Bundeskanzlerin Angela Merkel (CDU) forderte, dass erneut ein Europäer den Vorsitz beim Währungsfonds übernehmen sollte. „Ich vertrete die Meinung, dass wir einen europäischen Kandidaten vorschlagen sollten“, sagte Merkel in Berlin. Zu möglichen Kandidaten äußerte sie sich nicht. Dazu werde es Gespräche in der Europäischen Union geben.

Merkel begründete den europäischen Anspruch unter anderem mit den anhaltenden Problemen in der Euro-Zone. Außerdem sei der Franzose Strauss-Kahn vor Ablauf seiner regulären Amtszeit zurückgetreten. Möglicherweise seien die Schwellenländer für dieses Argument zugänglich.

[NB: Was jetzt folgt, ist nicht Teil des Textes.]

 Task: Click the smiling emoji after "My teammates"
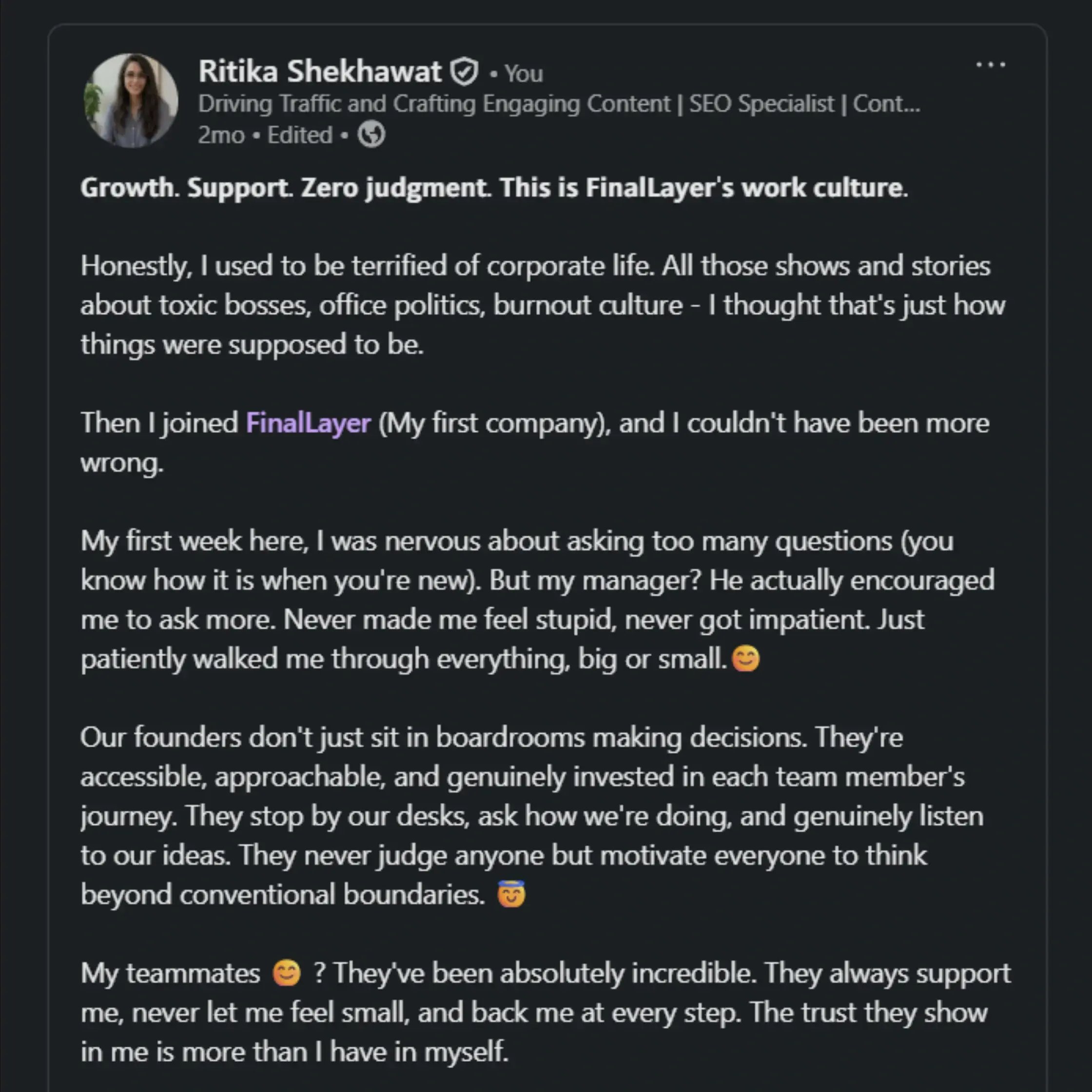[x=287, y=974]

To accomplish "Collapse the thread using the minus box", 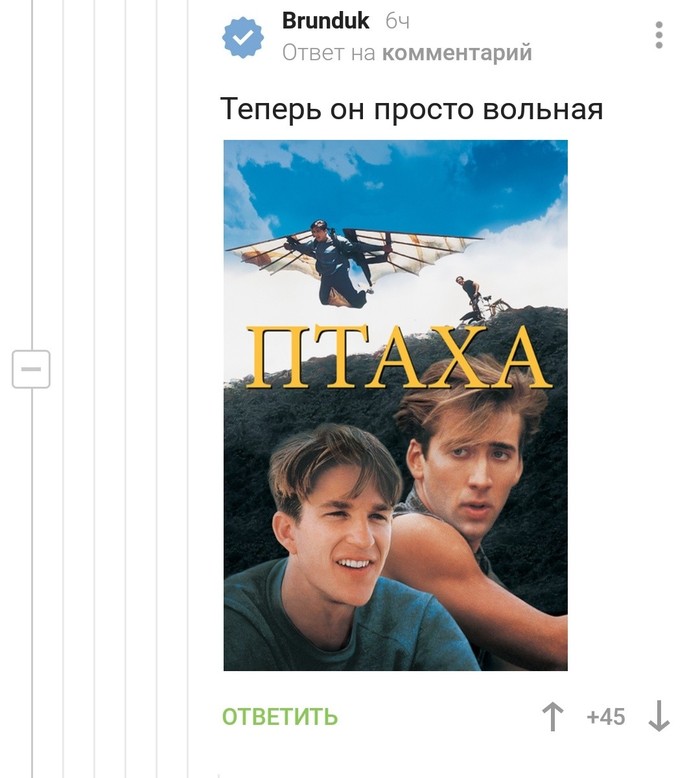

Allerdings pochen aufstrebende Volkswirtschaften wie China, Indien und Brasilien darauf, dass erstmals ein Vertreter eines Schwellenlandes die Führung des IWF übernimmt. Seit der IWF-Reform im vergangenen Herbst haben Schwellenländer aufgrund ihres gestiegenen Gewichts in der Weltwirtschaft mehr Einfluss beim Währungsfonds.

Die Sprecherin des chinesischen Außenministeriums in Peking sagte mit Blick auf den IWF-Chefposten, es sollten die Grundsätze der „Gerechtigkeit, Transparenz und Leistung“ gelten. „Grundsätzlich glauben wir, dass die Schwellen- und Entwicklungsländer in den Spitzenpositionen vertreten sein sollten.“

Ein möglicher Nachfolger für Strauss-Kahn muss nach Worten von Brasiliens Finanzminister Guido Mantega nicht zwingend ein Europäer sein. „Die Zeit ist längst vorbei, in der es auch nur entfernt hätte angemessen sein können, diesen wichtigen Posten für einen Europäer zu reservieren“, schrieb Mantega in einem Brief an seine Amtskollegen der Gruppe der 20 wichtigsten Schwellen- und Industrieländer (G20).

Falls die Europäer dennoch zum Zuge kommen sollten, gilt derzeit die französische Finanzministerin Christine Lagarde als aussichtsreichste Kandidatin. Seit Jahrzehnten gibt es eine Machtteilung zwischen Europäern und US-Amerikanern: Der Chef des IWF kommt aus Europa, die Weltbank-Spitze wird von einem US-Amerikaner besetzt.

Offensichtlich sah sich Strauss-Kahn zum Rücktritt gezwungen, nachdem die USA als wichtigstes IWF-Geberland offen eine Übergangsregelung an der Spitze der mächtigen Finanzorganisation gefordert hatten. Strauss-Kahn sei „offensichtlich nicht in der Lage“ den Währungsfonds zu lenken, sagte US-Finanzminister Timothy Geithner.

Der IWF teilte  mit, dass Strauss-Kahns-Vize John Lipsky die Geschäfte des Fonds führen wird, bis ein neuer Direktor ernannt ist.